Next week November 2-4 is the first of our live fall trainings – Operationalizing Machine Learning with DMN. We recommend signing up for it in combination with the second training that runs from November 9-11 the following week. By registering for both classes at the same time you will receive a 15% discount on the classes.
In the first course, you will get a deep understanding of the concepts and methods involved in operationalizing machine learning to deliver business outcomes. At the end of the course you can be immediately effective.
Here are some of the things you will learn in the first course:
• Apply machine learning to business operations through the structure of CRISP-DM
• Use decision modeling to understand real-world business problems in a way that allows machine learning to be applied effectively
• Take a decision-centric and business-focused approach to machine learning projects
• Evaluate and deploy machine learning results to minimize the gap between analytic insight and business improvement
The second course on Decision Modeling will give you a deep understanding of the Decision Modeling and Notation (DMN) standard. You’ll learn a step-by-step process on how to identify and prioritize the decisions that drive your success, see how to analyze and model these decisions, and understand the role these decisions play in delivering more powerful information systems.

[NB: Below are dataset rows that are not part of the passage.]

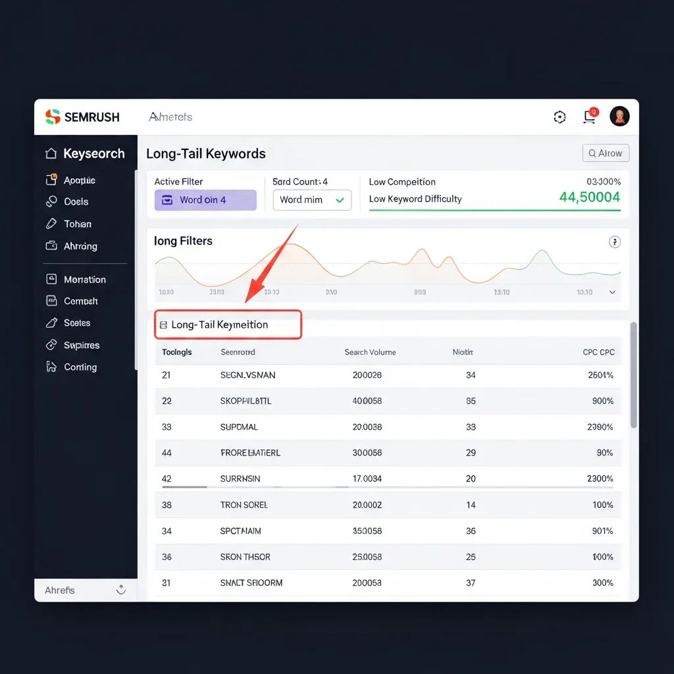Expand the Ahrefs selector at sidebar bottom
This screenshot has height=674, width=674.
pyautogui.click(x=120, y=590)
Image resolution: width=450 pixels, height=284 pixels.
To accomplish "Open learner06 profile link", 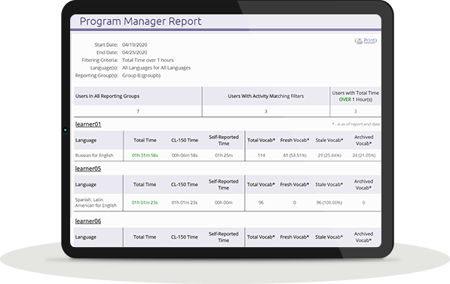I will pos(88,221).
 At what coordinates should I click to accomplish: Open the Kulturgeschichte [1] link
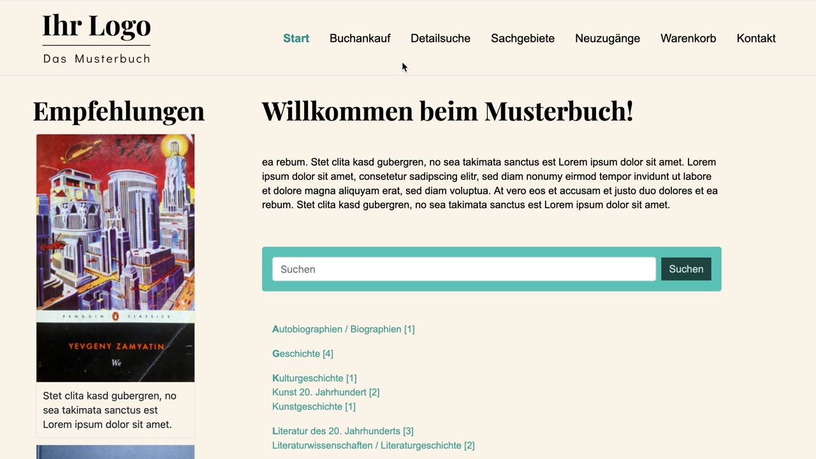[314, 378]
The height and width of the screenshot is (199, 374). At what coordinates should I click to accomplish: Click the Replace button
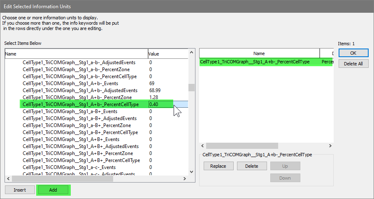click(218, 166)
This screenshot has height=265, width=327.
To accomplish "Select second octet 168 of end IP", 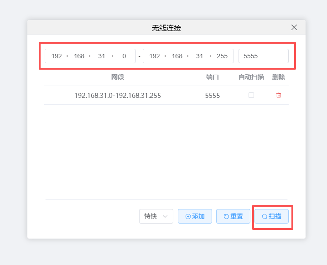I will pos(177,56).
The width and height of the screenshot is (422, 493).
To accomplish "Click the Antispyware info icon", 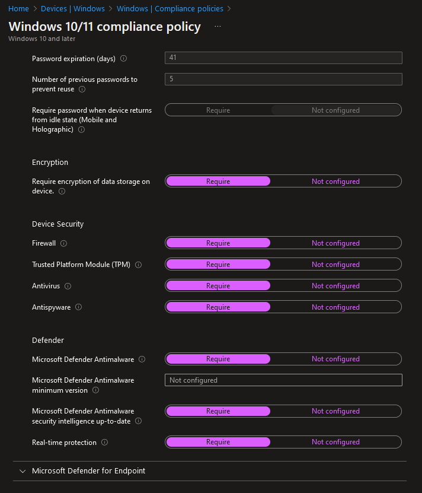I will point(79,307).
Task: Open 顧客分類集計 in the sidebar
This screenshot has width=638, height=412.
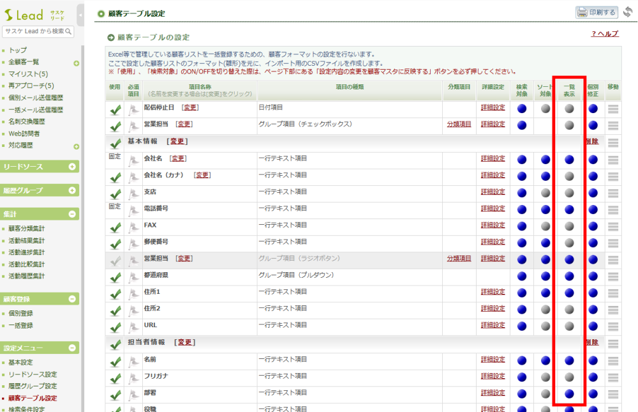Action: click(x=26, y=229)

In the second course learn how you can use decision modeling to:
• Re-use, evolve, and manage business rules.
• Effectively frame the requirements for analytic projects.
• Streamline reporting requests.
• Define analytically driven performance dashboards.
• Optimize and simplify business processes.
By the end of the course you should be able to describe decision requirements using DMN standards, describe the core elements of a decision model, differentiate the types of decisions an organization makes and the suitability of decision modeling to the type of decision, and more. You’ll be able to demonstrate examples of how to elicit decision requirements, examine business rules and how business logic can be used in practice, and evaluate how analytics are embedded in the decision modeling process.